As Senator John Gilroy told us eloquently yesterday, suicide is an illness. If we knew what could prevent it, we would all be better off. Senator John Gilroy and Deputy Dan Neville have worked in this area for ages.

I recall Gerry McEntee, an eminent surgeon, choking up in a radio interview as he spoke about the pain of not understanding what had happened to his brother, the late Deputy and Minister of State Shane McEntee. If we had the answers when it comes to suicide, we would be more successful in our efforts to prevent it. We are contemplating saying to a troubled teenager that we do not believe her when she says she is suicidal. The members of the panels who will make these decisions will be taking the risk that the woman or girl will subsequently take her own life. I would find it very difficult to take that chance.

I agree with other speakers that the penalties for illegally performed abortions, inherited from the 1861 Act, are excessive. We are coming out of a very dark age in terms of the treatment of women in this country. We had, in effect, an incarceration society, with 20,000 people installed in various mental hospitals, reformatories and Magdalen laundries, some with no prospect of release. There was also widespread physical brutality in schools and abuse of children and women on a broad scale.
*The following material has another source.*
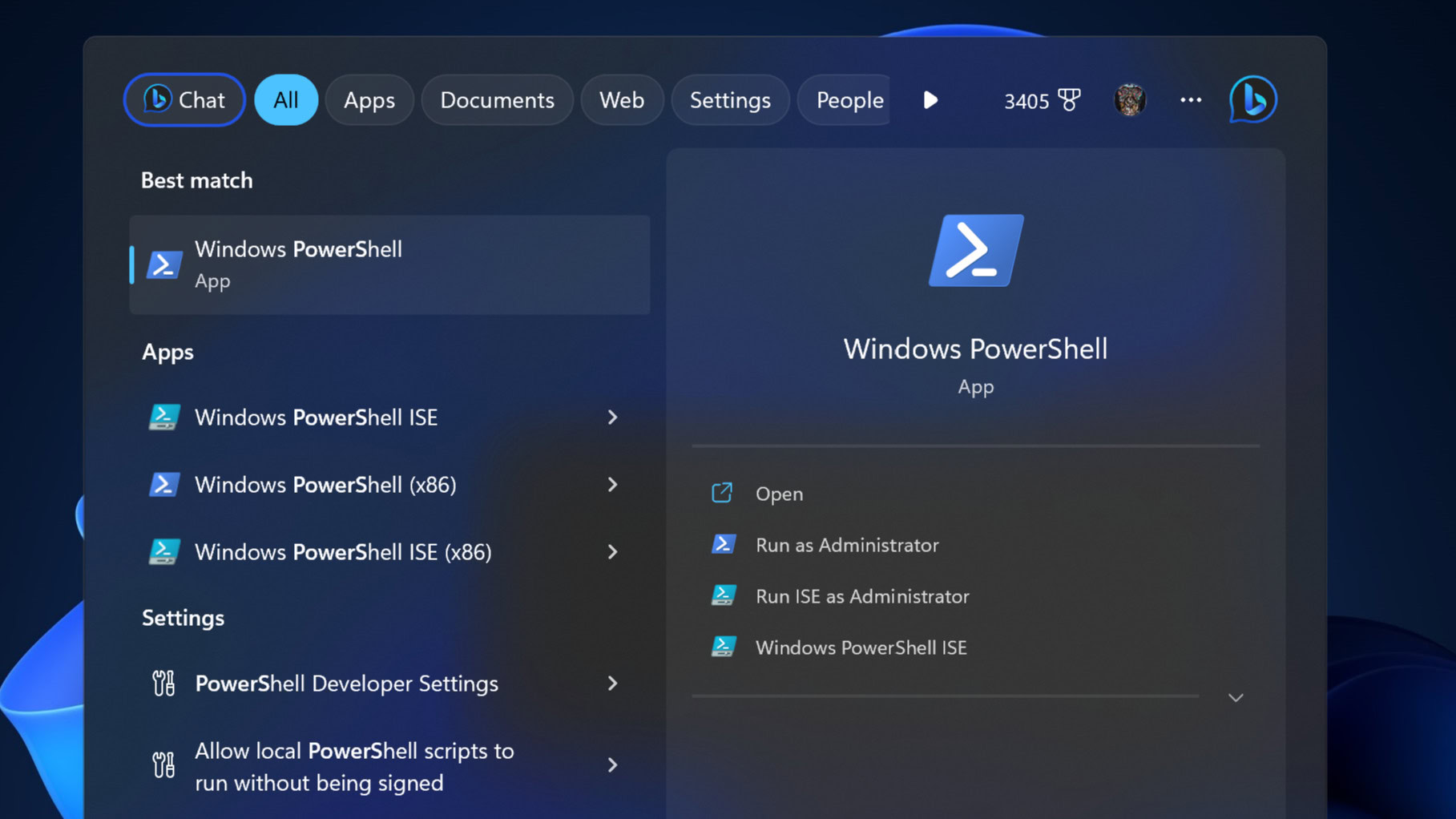Select the Windows PowerShell best match result

point(389,264)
It is a pity that section 7 provides that a woman will only be entitled to a termination where there is a risk to her life as opposed to her health. I would not like to be in that type of situation, but I appreciate the difficulties the Minister faced in framing these provisions. There is immense complexity in the requirements, whereby decisions in these cases will be made, including the unanimous approval of three medical practitioners, after which a woman might have to appeal to a review panel of ten medical practitioners. One wonders how our already stretched health service will cope with all of these review panels and so on, as set out in sections 9 and 10. I also have concerns about the provision that a review must take place within seven days. If we are talking about the development of an embryo into a foetus, why are we wasting seven days in examining the pregnant woman? I am also concerned about the requirement for various reports to be sent to the Health Service Executive. Why does it have to be involved in all of this?
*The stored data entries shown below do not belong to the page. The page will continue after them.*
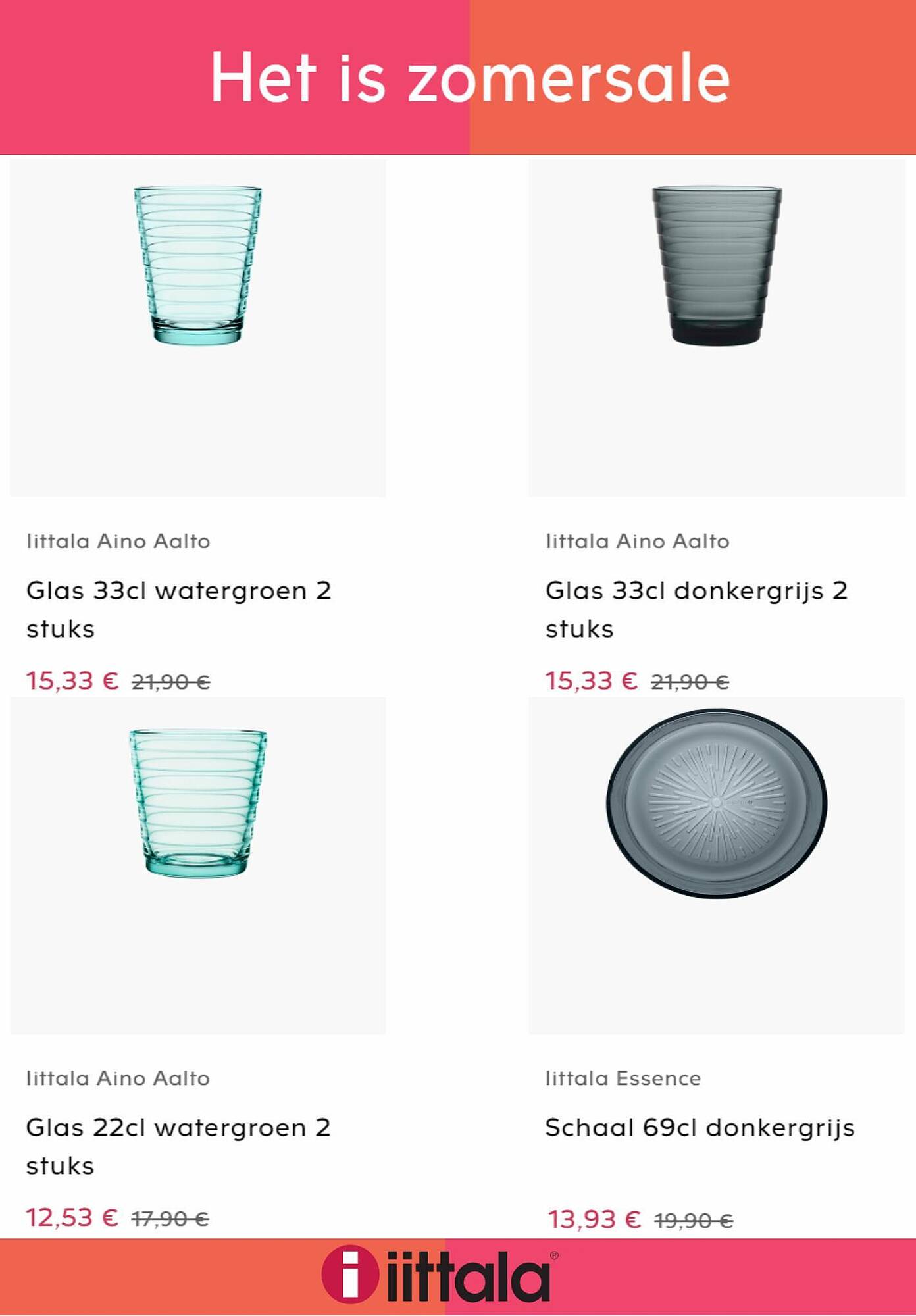This screenshot has height=1316, width=916.
Task: Open 'Schaal 69cl donkergrijs' product title
Action: [x=700, y=1128]
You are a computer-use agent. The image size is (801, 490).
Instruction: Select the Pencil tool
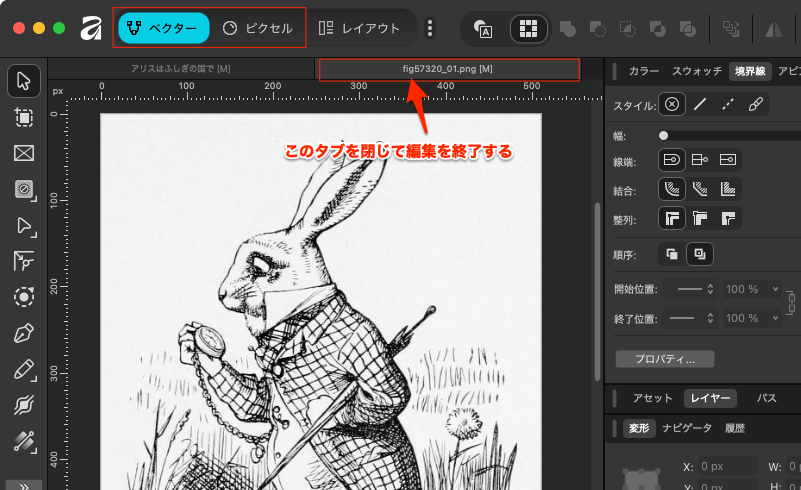tap(24, 370)
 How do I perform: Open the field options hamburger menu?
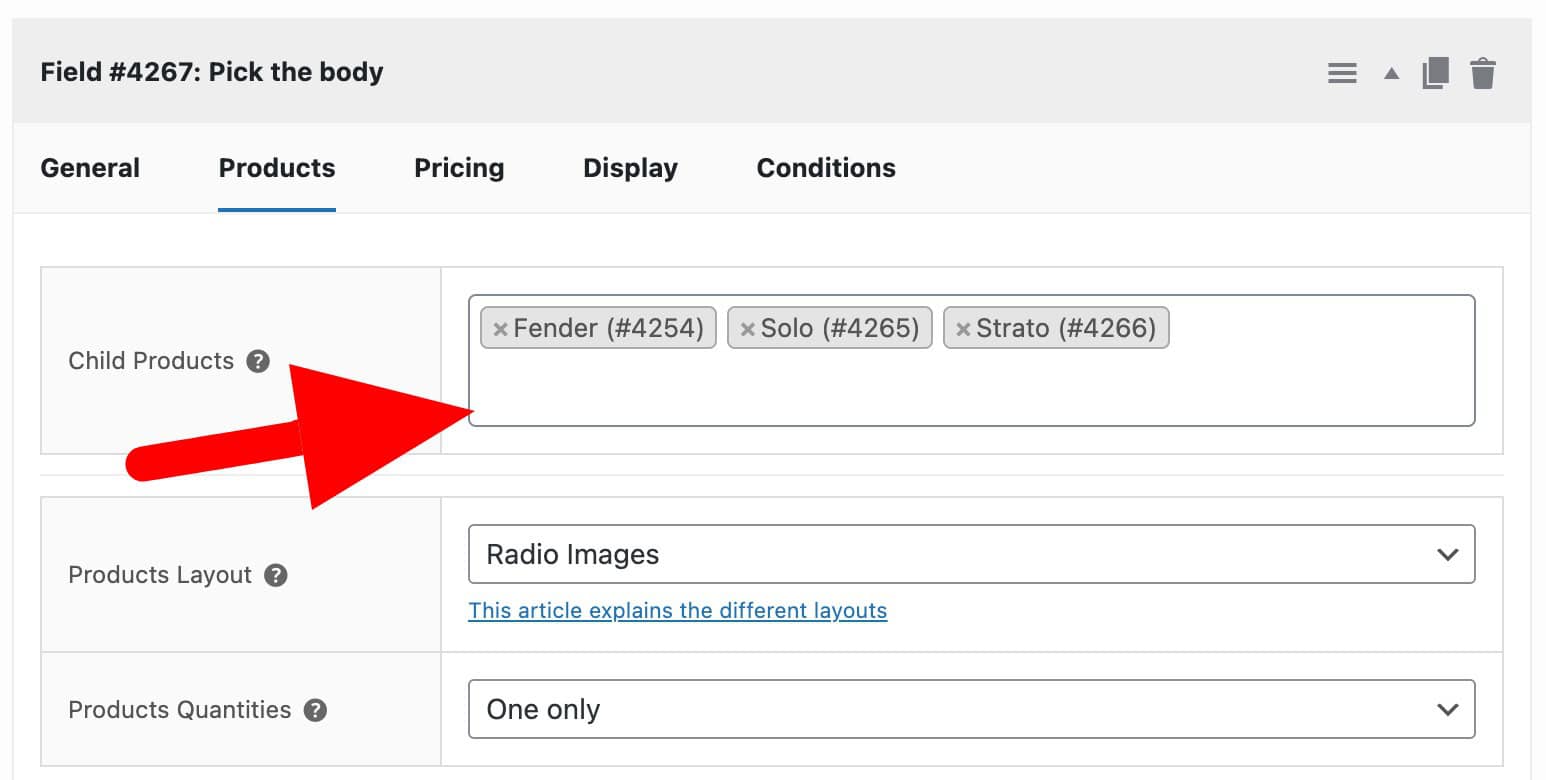[1341, 71]
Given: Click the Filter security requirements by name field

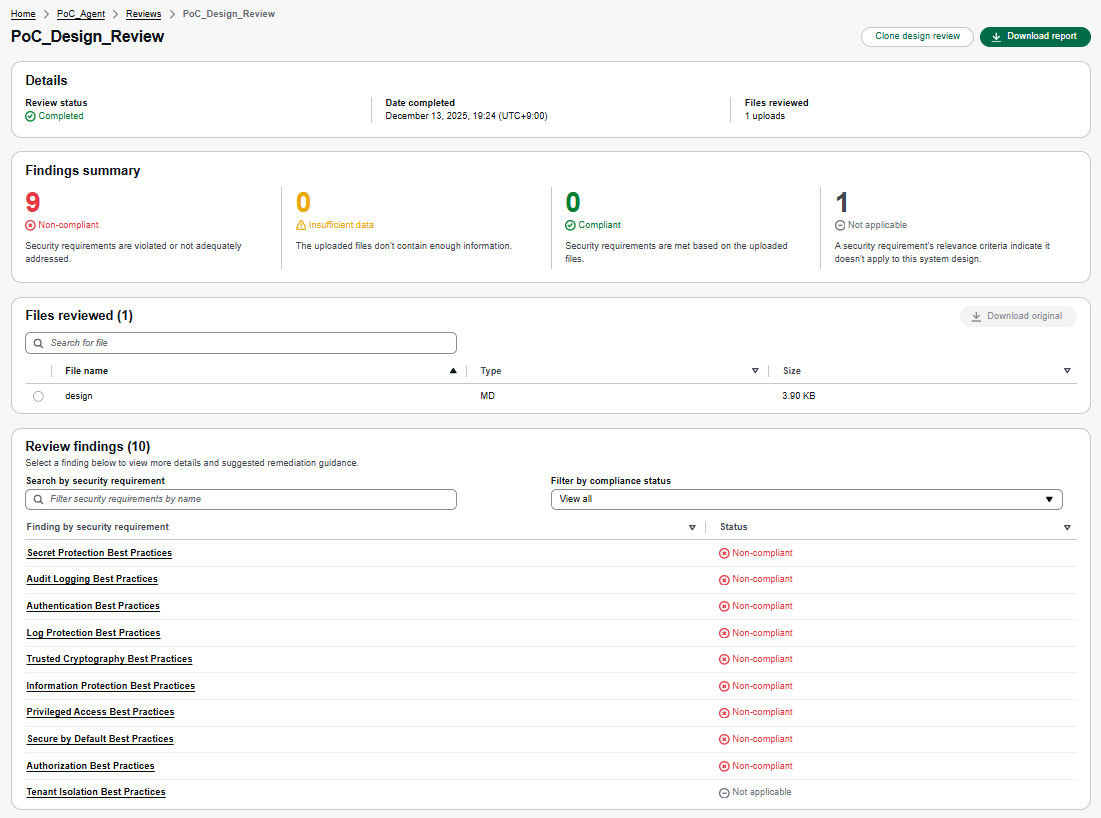Looking at the screenshot, I should (241, 499).
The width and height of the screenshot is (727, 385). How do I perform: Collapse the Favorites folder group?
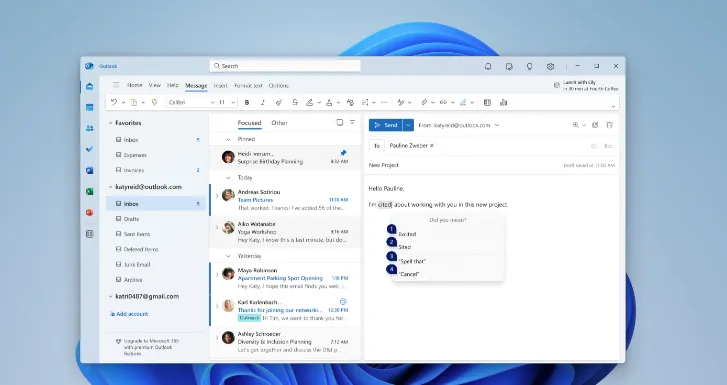point(110,123)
There is a requirement for a new respect for women and the problems they have encountered in the past and are still encountering today. Why are they travelling to Britain in such large numbers? Why did we incarcerate so many people in mental hospitals, reformatories and laundries? Why was there so much child abuse? Why was so much of it covered up and why are those who were found to have engaged in it and the institutions to which they belong refusing to acknowledge their guilt? Women who become pregnant against their will or better judgment do not merit the type of demonisation we have seen in the course of this debate. There are many before them in the line who are surely more deserving of our disdain.
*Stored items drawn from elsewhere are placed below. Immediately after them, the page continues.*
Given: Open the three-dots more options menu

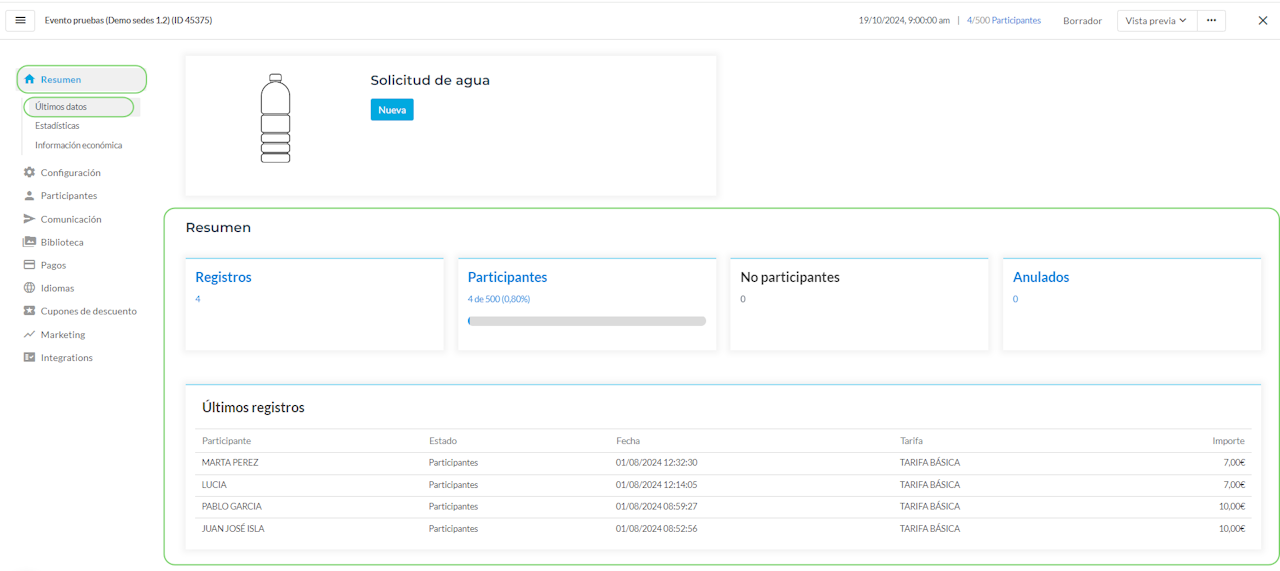Looking at the screenshot, I should (x=1211, y=20).
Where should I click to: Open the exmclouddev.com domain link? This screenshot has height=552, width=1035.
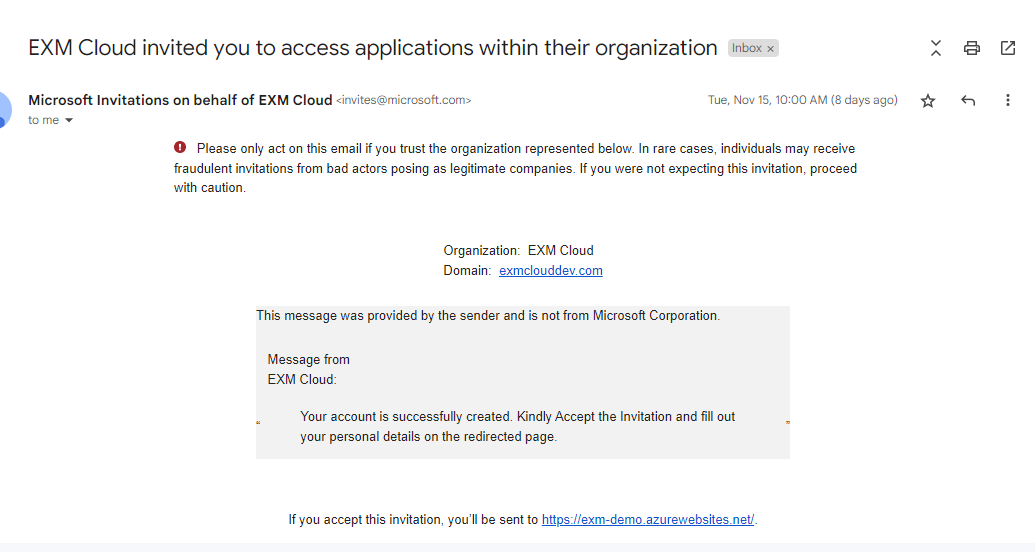point(551,271)
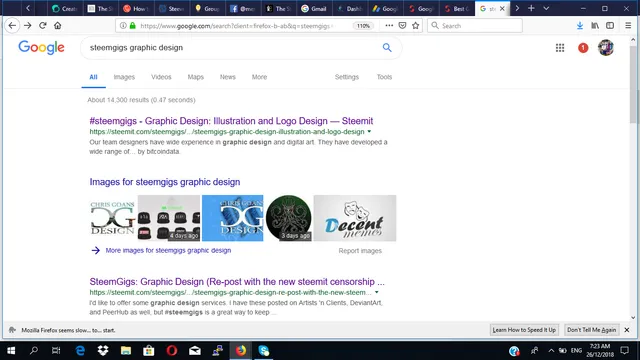Open the Decent memes image thumbnail
Image resolution: width=640 pixels, height=360 pixels.
[355, 218]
At the same time, we are seeing an honest and sincere attempt to redress wrongs that have accumulated over a very long period. The contributions of the Senators I mentioned have been outstanding. The Oireachtas committee, under the chairmanship of Deputy Jerry Buttimer, also made an outstanding contribution to the discourse on this issue. There is a huge generational gap, with young people generally unable to countenance what all the bitterness and disputes are about. I appreciate the difficulties and constraints the Minister faced in framing the legislation, but I would have gone further than what is contained in the Bill. Notwithstanding the work that remains to be done to improve the lot of women in Irish society, I will be supporting the legislation. Perhaps if we had more women in positions of authority in the churches, in medicine and Parliament, some of the problems we have been discussing in recent months might not have arisen.